22h36. Se os Same Old Chords tiveram a tarefa de despir a roupa, os Shape começaram os preliminares de forma urbana, visceral, directa e raivosa. Foi a segunda vez que os Shape abriram para Comeback Kid, visto que em 2012 já tinham feito no Santiago Alquimista. Para quem já conhecia, a eficácia emocional nas canções não era novidade; para quem não conhecia, era impossível não querer fazer parte daquela festa. O vocalista encarnava um ser incomodado, raivoso e demente, sempre com os fios do microfone a volta do pescoço. A força da banda esteve no negrume das melodias pesadas, que eram um incentivo ao caos, e no high pitched growl do vocalista João, que já emanava em conjunto com o guitarrista Diogo, a mesma raiva nos Taurina. Se para num concerto normal seria surpreendente ver “o vocalista rockstar” a cantar com o público e a fazer mosh como se fizesse parte desse mesmo público, num concerto de hardcore dos Shape isso já não é novidade. “I will never be like you” entoava-se, com uma imagem que marcaria a noite: um mágico circle pit que deixaria Andrew Neufeld espantado.
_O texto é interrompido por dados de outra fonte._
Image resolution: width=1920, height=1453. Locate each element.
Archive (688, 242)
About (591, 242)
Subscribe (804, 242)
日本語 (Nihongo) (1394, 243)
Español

O Music Box já estava pronto e composto e cheio para ver a sua expectativa realizada com Comeback Kid.
23h23. Quando olhamos para o pulso e o relógio dita dois números iguais é popular dizer-se que alguém está a falar ou a pensar em nós. Ali, no Music Box, não havia espaço para dúvida: os Comeback Kid pensavam em nós, ao entraram para tocar o seu novo álbum Die Knowing. Começaram exactamente com a canção que dá nome ao disco, mote para uma noite agressiva que juntava idades, corpos animados e transpiração. “Disapointment, Dedication, Elevated Catastrophe” era o que soava das gargantas de todos naquela sala, que mostravam ter o novo álbum decorado, quase como se o álbum já tivesse sido digerido há uns anos. Estar no meio daquela gigantesca cerimónia de música pesada era um pretexto para deixar lá a vida, visto que por uma noite podíamos ser dos Comeback Kid. O microfone roubado ao vocalista para cantar a “Losing Sleep” ou “a concept stays” era só mais um indício de que todos os que estiveram lá faziam parte daquele quinteto de guitarras distorcidas e baterias directas. Como Andrew Neufeld disse numa entrevista para a Hell Hound Music, «as canções do Die Knowing foram escritas para serem tocadas ao vivo». E deu para ver isso. As canções directas e dotadas de um hardcore cru não deixavam ninguém indiferente. Alias, em Wake The Dead, podíamos ver algo que só num concerto apaixonado de hardcore dá para viver: miúdos, graúdos, senhoras, senhores, t-shirts de NOFX, Joy Division e Clash, de todas as cores e classes, unidos pelo refrão, pelo suor e pelos circle pits num só organismo.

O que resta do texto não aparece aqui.